My sister taught me how to make the Aganyin stew over the phone. She in turn was taught by a friend, while she was at University. I was living in Abuja, when she called excitedly to tell me, she had cracked the Aganyin recipe (or so she thought, until coincidence + providence smiled on me a few days ago). We both squealed with delight. Mummy didn’t allow us eat “outside” while we were growing up. Ewa Aganyin and Ojojo were the only two exceptions she made because they were served hot, so less chance of food poisoning. We spent the most part of our early years on Shipeolu Street in Lagos, and the Togolese women who sold Ewa Aganyin lived closed by, so we were usually one of their first customers. The clanging noise of a metal spoon hitting a pot, which heralded the approach of the Ewa Aganyin seller is an unforgettable memory of my childhood. It is one of those things that sadly my children will never get to experience. As soon as we heard that unmistakable noise, we literally flew outside with out plates.
Ewa Aganyin was pricey. I remember that 20 Naira (which was a lot of money) wouldn’t buy you that much, because your plate was empty in minutes. Lol. Ewa Aganyin is not complete without Agege bread. Match made in foodie heaven. Writing this is just flooding my head with memories. Memories of my late grandma, my uncles that I haven’t seen in over 15 years, my aunties, my cousins, friends and neighbours I haven’t seen since we moved to Ikeja. Funny, how food has the power to evoke past memories. Ewa Aganyin was a weekend family breakfast the whole house and even community enjoyed. My childhood home was one of the first houses on the street, so when the Aganyin woman dropped her pot, you had people from neighbouring houses rushing over to our house, because all her stock will be sold at our doorstep. Things were good then, security wasn’t a problem. We had what you would call a porch, and no big iron gates, so the front of our house was open and free to anyone passing by. Even people from other streets were on the queue. Sometimes, to settle disputes the Aganyin woman had to ration the beans per house, just so it could go round. It was truly a neighbourhood meeting point. It created communal time, and we got to gist and catch up. Parents, grandparents and children alike. Good, times, good times. Sadly, Shipeolu Street is not the same anymore. It makes me sad anytime I go home, and I see how much things have deteriorated.

------------------------------------------------------------

• _Goals_:
- 1) Reproduce the text about Ewa Aganyin in full, word for word.
- 2) Convert the records starting at the line containing "Viewport: 1568px width, 726px" and ending at the line containing "Looking at the screenshot, I should click(x=1115, y=608)." into a two-column CSV with columns request and answer. Include one row per request, with each field quoted and line breaks replaced by spaces.

Records for locating described items
------------------------------------------------------------

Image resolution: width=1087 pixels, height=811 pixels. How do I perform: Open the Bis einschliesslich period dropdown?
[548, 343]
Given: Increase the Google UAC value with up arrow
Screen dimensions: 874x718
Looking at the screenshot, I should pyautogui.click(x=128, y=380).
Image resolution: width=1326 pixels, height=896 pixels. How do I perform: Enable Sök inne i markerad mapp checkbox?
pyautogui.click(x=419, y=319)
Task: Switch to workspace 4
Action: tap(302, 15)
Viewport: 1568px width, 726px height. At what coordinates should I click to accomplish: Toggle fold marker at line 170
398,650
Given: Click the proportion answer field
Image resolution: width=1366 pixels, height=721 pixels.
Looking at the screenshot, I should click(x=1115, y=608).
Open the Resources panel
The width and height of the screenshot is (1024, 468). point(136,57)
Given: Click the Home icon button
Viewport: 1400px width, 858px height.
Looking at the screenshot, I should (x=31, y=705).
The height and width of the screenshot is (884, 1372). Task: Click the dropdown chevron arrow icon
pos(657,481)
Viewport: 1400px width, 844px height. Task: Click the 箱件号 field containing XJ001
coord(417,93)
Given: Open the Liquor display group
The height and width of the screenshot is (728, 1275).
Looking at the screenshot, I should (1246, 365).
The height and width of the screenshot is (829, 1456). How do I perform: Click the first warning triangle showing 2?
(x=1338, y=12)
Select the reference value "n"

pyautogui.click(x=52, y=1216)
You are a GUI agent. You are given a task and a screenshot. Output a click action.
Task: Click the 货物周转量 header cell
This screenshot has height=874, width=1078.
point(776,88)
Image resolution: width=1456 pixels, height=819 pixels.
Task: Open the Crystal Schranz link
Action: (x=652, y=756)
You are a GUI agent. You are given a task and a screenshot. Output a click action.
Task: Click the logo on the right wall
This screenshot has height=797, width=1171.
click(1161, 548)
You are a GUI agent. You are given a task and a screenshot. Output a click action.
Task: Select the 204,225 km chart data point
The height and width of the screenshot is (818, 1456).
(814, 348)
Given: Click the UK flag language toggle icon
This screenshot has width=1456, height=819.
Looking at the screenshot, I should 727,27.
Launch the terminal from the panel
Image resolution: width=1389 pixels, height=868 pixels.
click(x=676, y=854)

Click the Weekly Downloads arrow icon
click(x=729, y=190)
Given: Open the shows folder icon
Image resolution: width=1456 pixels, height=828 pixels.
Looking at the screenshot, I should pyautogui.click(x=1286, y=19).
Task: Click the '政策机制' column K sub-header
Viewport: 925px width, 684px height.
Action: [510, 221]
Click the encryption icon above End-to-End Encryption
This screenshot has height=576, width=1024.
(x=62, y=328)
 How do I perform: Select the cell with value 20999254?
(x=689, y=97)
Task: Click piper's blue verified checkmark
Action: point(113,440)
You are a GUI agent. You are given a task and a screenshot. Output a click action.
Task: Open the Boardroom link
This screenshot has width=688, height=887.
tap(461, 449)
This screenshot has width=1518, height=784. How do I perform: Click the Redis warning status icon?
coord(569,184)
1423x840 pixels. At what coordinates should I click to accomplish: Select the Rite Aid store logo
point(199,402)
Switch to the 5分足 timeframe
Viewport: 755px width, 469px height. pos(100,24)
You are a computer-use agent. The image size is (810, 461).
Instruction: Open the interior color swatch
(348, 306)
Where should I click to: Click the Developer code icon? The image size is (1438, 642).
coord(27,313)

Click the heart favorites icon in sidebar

------------------------------------------------------------

• _Responses per task_:
- 1)
My sister taught me how to make the Aganyin stew over the phone. She in turn was taught by a friend, while she was at University. I was living in Abuja, when she called excitedly to tell me, she had cracked the Aganyin recipe (or so she thought, until coincidence + providence smiled on me a few days ago). We both squealed with delight. Mummy didn’t allow us eat “outside” while we were growing up. Ewa Aganyin and Ojojo were the only two exceptions she made because they were served hot, so less chance of food poisoning. We spent the most part of our early years on Shipeolu Street in Lagos, and the Togolese women who sold Ewa Aganyin lived closed by, so we were usually one of their first customers. The clanging noise of a metal spoon hitting a pot, which heralded the approach of the Ewa Aganyin seller is an unforgettable memory of my childhood. It is one of those things that sadly my children will never get to experience. As soon as we heard that unmistakable noise, we literally flew outside with out plates.
Ewa Aganyin was pricey. I remember that 20 Naira (which was a lot of money) wouldn’t buy you that much, because your plate was empty in minutes. Lol. Ewa Aganyin is not complete without Agege bread. Match made in foodie heaven. Writing this is just flooding my head with memories. Memories of my late grandma, my uncles that I haven’t seen in over 15 years, my aunties, my cousins, friends and neighbours I haven’t seen since we moved to Ikeja. Funny, how food has the power to evoke past memories. Ewa Aganyin was a weekend family breakfast the whole house and even community enjoyed. My childhood home was one of the first houses on the street, so when the Aganyin woman dropped her pot, you had people from neighbouring houses rushing over to our house, because all her stock will be sold at our doorstep. Things were good then, security wasn’t a problem. We had what you would call a porch, and no big iron gates, so the front of our house was open and free to anyone passing by. Even people from other streets were on the queue. Sometimes, to settle disputes the Aganyin woman had to ration the beans per house, just so it could go round. It was truly a neighbourhood meeting point. It created communal time, and we got to gist and catch up. Parents, grandparents and children alike. Good, times, good times. Sadly, Shipeolu Street is not the same anymore. It makes me sad anytime I go home, and I see how much things have deteriorated.

- 2)
request,answer
"Viewport: 1568px width, 726px height. At what coordinates should I click to accomplish: Toggle fold marker at line 170","398,650"
"Given: Click the proportion answer field Image resolution: width=1366 pixels, height=721 pixels.","Looking at the screenshot, I should click(x=1115, y=608)."